*EXERCISE GOAL*:
Copy all of the records below word for word, line by line, changing nothing.

** START PROVIDED RECORDS **

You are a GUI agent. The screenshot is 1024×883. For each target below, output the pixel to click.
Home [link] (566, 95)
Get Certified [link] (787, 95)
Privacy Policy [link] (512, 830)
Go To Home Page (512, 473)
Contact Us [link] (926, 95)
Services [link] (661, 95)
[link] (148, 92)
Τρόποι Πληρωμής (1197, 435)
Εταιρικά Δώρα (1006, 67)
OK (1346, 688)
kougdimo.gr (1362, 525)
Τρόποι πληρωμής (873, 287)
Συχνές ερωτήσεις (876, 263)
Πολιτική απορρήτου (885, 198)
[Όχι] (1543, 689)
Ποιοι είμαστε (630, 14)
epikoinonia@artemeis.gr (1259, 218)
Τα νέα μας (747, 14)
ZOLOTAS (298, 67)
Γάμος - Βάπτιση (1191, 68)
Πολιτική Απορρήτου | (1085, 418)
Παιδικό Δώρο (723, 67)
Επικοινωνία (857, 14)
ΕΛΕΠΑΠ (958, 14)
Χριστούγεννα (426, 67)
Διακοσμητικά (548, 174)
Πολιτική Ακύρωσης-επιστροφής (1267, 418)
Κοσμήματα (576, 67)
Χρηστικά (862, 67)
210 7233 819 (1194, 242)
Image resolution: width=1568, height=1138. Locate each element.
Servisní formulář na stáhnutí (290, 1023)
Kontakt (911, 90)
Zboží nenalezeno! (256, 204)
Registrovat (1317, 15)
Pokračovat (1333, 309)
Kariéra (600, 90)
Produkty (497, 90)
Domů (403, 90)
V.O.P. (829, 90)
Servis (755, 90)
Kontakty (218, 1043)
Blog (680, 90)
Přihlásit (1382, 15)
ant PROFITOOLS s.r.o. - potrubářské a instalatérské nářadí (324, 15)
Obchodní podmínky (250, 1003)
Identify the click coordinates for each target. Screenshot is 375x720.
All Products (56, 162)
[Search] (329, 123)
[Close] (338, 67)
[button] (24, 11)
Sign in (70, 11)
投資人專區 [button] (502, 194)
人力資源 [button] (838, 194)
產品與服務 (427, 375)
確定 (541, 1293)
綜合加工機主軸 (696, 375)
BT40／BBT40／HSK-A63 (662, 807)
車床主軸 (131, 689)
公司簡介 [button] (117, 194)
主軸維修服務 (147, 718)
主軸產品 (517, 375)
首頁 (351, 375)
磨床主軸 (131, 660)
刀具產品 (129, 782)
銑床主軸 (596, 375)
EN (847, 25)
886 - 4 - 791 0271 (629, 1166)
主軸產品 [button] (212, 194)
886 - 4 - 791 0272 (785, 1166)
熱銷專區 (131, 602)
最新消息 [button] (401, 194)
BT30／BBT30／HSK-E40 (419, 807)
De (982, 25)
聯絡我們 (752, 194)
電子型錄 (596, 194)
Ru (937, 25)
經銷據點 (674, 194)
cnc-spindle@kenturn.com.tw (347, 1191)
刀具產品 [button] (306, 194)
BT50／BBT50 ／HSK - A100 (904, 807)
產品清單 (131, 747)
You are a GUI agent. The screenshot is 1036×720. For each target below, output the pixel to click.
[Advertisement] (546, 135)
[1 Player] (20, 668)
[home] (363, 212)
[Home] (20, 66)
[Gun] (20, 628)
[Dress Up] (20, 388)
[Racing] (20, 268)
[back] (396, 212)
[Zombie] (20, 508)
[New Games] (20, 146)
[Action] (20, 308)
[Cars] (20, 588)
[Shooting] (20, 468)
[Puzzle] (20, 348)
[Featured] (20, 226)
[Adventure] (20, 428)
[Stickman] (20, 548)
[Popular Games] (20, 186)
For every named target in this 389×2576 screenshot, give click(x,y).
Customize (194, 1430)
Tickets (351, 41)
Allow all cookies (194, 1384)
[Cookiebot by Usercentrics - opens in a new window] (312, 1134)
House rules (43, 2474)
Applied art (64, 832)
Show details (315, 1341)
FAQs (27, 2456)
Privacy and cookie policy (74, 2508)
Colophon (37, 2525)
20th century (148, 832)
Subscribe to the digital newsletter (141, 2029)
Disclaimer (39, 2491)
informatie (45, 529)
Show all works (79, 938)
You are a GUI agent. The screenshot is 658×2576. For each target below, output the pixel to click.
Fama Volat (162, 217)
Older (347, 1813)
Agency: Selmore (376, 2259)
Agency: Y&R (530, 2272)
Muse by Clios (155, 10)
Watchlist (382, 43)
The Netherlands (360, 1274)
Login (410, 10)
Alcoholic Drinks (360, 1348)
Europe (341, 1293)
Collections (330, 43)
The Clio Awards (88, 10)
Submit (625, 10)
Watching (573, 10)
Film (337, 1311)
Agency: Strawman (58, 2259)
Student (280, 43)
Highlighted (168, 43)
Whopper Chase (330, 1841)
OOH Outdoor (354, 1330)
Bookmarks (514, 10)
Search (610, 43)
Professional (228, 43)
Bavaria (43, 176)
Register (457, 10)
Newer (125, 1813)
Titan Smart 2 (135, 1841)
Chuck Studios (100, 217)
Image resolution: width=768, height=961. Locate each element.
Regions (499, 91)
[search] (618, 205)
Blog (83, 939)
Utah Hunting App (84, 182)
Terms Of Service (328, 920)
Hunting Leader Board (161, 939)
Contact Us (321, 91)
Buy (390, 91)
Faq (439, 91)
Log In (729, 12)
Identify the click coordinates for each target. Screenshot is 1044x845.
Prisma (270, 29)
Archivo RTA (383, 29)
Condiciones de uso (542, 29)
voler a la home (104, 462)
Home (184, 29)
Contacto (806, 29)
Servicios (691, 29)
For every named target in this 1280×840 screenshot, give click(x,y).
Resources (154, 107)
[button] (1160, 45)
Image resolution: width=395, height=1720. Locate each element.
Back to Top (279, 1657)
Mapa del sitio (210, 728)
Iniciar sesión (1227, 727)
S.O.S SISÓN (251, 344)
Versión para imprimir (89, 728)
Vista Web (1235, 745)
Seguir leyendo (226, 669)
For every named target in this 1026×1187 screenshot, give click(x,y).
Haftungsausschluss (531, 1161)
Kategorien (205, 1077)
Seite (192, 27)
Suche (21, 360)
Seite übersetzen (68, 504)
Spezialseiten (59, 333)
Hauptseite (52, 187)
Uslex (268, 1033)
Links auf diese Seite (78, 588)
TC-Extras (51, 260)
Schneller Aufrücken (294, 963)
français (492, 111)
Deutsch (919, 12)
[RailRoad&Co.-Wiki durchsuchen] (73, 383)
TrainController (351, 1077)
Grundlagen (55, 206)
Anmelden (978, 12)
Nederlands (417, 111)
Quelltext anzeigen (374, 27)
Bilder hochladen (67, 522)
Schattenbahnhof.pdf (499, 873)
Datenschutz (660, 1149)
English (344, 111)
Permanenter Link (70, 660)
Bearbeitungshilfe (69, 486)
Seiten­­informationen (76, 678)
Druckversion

** END PROVIDED RECORDS **

*WRITTEN SOLUTION*:
You are a GUI agent. The screenshot is 1024×883. For each target below, output the pixel to click.
Home [link] (566, 95)
Get Certified [link] (787, 95)
Privacy Policy [link] (512, 830)
Go To Home Page (512, 473)
Contact Us [link] (926, 95)
Services [link] (661, 95)
[link] (148, 92)
Τρόποι Πληρωμής (1197, 435)
Εταιρικά Δώρα (1006, 67)
OK (1346, 688)
kougdimo.gr (1362, 525)
Τρόποι πληρωμής (873, 287)
Συχνές ερωτήσεις (876, 263)
Πολιτική απορρήτου (885, 198)
[Όχι] (1543, 689)
Ποιοι είμαστε (630, 14)
epikoinonia@artemeis.gr (1259, 218)
Τα νέα μας (747, 14)
ZOLOTAS (298, 67)
Γάμος - Βάπτιση (1191, 68)
Πολιτική Απορρήτου | (1085, 418)
Παιδικό Δώρο (723, 67)
Επικοινωνία (857, 14)
ΕΛΕΠΑΠ (958, 14)
Χριστούγεννα (426, 67)
Διακοσμητικά (548, 174)
Πολιτική Ακύρωσης-επιστροφής (1267, 418)
Κοσμήματα (576, 67)
Χρηστικά (862, 67)
210 7233 819 (1194, 242)
Image resolution: width=1568, height=1138. Locate each element.
Servisní formulář na stáhnutí (290, 1023)
Kontakt (911, 90)
Zboží nenalezeno! (256, 204)
Registrovat (1317, 15)
Pokračovat (1333, 309)
Kariéra (600, 90)
Produkty (497, 90)
Domů (403, 90)
V.O.P. (829, 90)
Servis (755, 90)
Kontakty (218, 1043)
Blog (680, 90)
Přihlásit (1382, 15)
ant PROFITOOLS s.r.o. - potrubářské a instalatérské nářadí (324, 15)
Obchodní podmínky (250, 1003)
Identify the click coordinates for each target. Screenshot is 375x720.
All Products (56, 162)
[Search] (329, 123)
[Close] (338, 67)
[button] (24, 11)
Sign in (70, 11)
投資人專區 [button] (502, 194)
人力資源 [button] (838, 194)
產品與服務 (427, 375)
確定 (541, 1293)
綜合加工機主軸 (696, 375)
BT40／BBT40／HSK-A63 (662, 807)
車床主軸 (131, 689)
公司簡介 [button] (117, 194)
主軸維修服務 (147, 718)
主軸產品 (517, 375)
首頁 (351, 375)
磨床主軸 (131, 660)
刀具產品 (129, 782)
銑床主軸 (596, 375)
EN (847, 25)
886 - 4 - 791 0271 (629, 1166)
主軸產品 [button] (212, 194)
886 - 4 - 791 0272 (785, 1166)
熱銷專區 (131, 602)
最新消息 [button] (401, 194)
BT30／BBT30／HSK-E40 (419, 807)
De (982, 25)
聯絡我們 (752, 194)
電子型錄 (596, 194)
Ru (937, 25)
經銷據點 (674, 194)
cnc-spindle@kenturn.com.tw (347, 1191)
刀具產品 [button] (306, 194)
BT50／BBT50 ／HSK - A100 (904, 807)
產品清單 (131, 747)
You are a GUI agent. The screenshot is 1036×720. For each target below, output the pixel to click.
[Advertisement] (546, 135)
[1 Player] (20, 668)
[home] (363, 212)
[Home] (20, 66)
[Gun] (20, 628)
[Dress Up] (20, 388)
[Racing] (20, 268)
[back] (396, 212)
[Zombie] (20, 508)
[New Games] (20, 146)
[Action] (20, 308)
[Cars] (20, 588)
[Shooting] (20, 468)
[Puzzle] (20, 348)
[Featured] (20, 226)
[Adventure] (20, 428)
[Stickman] (20, 548)
[Popular Games] (20, 186)
For every named target in this 389×2576 screenshot, give click(x,y).
Customize (194, 1430)
Tickets (351, 41)
Allow all cookies (194, 1384)
[Cookiebot by Usercentrics - opens in a new window] (312, 1134)
House rules (43, 2474)
Applied art (64, 832)
Show details (315, 1341)
FAQs (27, 2456)
Privacy and cookie policy (74, 2508)
Colophon (37, 2525)
20th century (148, 832)
Subscribe to the digital newsletter (141, 2029)
Disclaimer (39, 2491)
informatie (45, 529)
Show all works (79, 938)
You are a GUI agent. The screenshot is 658×2576. For each target below, output the pixel to click.
Fama Volat (162, 217)
Older (347, 1813)
Agency: Selmore (376, 2259)
Agency: Y&R (530, 2272)
Muse by Clios (155, 10)
Watchlist (382, 43)
The Netherlands (360, 1274)
Login (410, 10)
Alcoholic Drinks (360, 1348)
Europe (341, 1293)
Collections (330, 43)
The Clio Awards (88, 10)
Submit (625, 10)
Watching (573, 10)
Film (337, 1311)
Agency: Strawman (58, 2259)
Student (280, 43)
Highlighted (168, 43)
Whopper Chase (330, 1841)
OOH Outdoor (354, 1330)
Bookmarks (514, 10)
Search (610, 43)
Professional (228, 43)
Bavaria (43, 176)
Register (457, 10)
Newer (125, 1813)
Titan Smart 2 (135, 1841)
Chuck Studios (100, 217)
Image resolution: width=768, height=961. Locate each element.
Regions (499, 91)
[search] (618, 205)
Blog (83, 939)
Utah Hunting App (84, 182)
Terms Of Service (328, 920)
Hunting Leader Board (161, 939)
Contact Us (321, 91)
Buy (390, 91)
Faq (439, 91)
Log In (729, 12)
Identify the click coordinates for each target. Screenshot is 1044x845.
Prisma (270, 29)
Archivo RTA (383, 29)
Condiciones de uso (542, 29)
voler a la home (104, 462)
Home (184, 29)
Contacto (806, 29)
Servicios (691, 29)
For every named target in this 1280×840 screenshot, give click(x,y).
Resources (154, 107)
[button] (1160, 45)
Image resolution: width=395, height=1720. Locate each element.
Back to Top (279, 1657)
Mapa del sitio (210, 728)
Iniciar sesión (1227, 727)
S.O.S SISÓN (251, 344)
Versión para imprimir (89, 728)
Vista Web (1235, 745)
Seguir leyendo (226, 669)
For every named target in this 1026×1187 screenshot, give click(x,y).
Haftungsausschluss (531, 1161)
Kategorien (205, 1077)
Seite (192, 27)
Suche (21, 360)
Seite übersetzen (68, 504)
Spezialseiten (59, 333)
Hauptseite (52, 187)
Uslex (268, 1033)
Links auf diese Seite (78, 588)
TC-Extras (51, 260)
Schneller Aufrücken (294, 963)
français (492, 111)
Deutsch (919, 12)
[RailRoad&Co.-Wiki durchsuchen] (73, 383)
TrainController (351, 1077)
Grundlagen (55, 206)
Anmelden (978, 12)
Nederlands (417, 111)
Quelltext anzeigen (374, 27)
Bilder hochladen (67, 522)
Schattenbahnhof.pdf (499, 873)
Datenschutz (660, 1149)
English (344, 111)
Permanenter Link (70, 660)
Bearbeitungshilfe (69, 486)
Seiten­­informationen (76, 678)
Druckversion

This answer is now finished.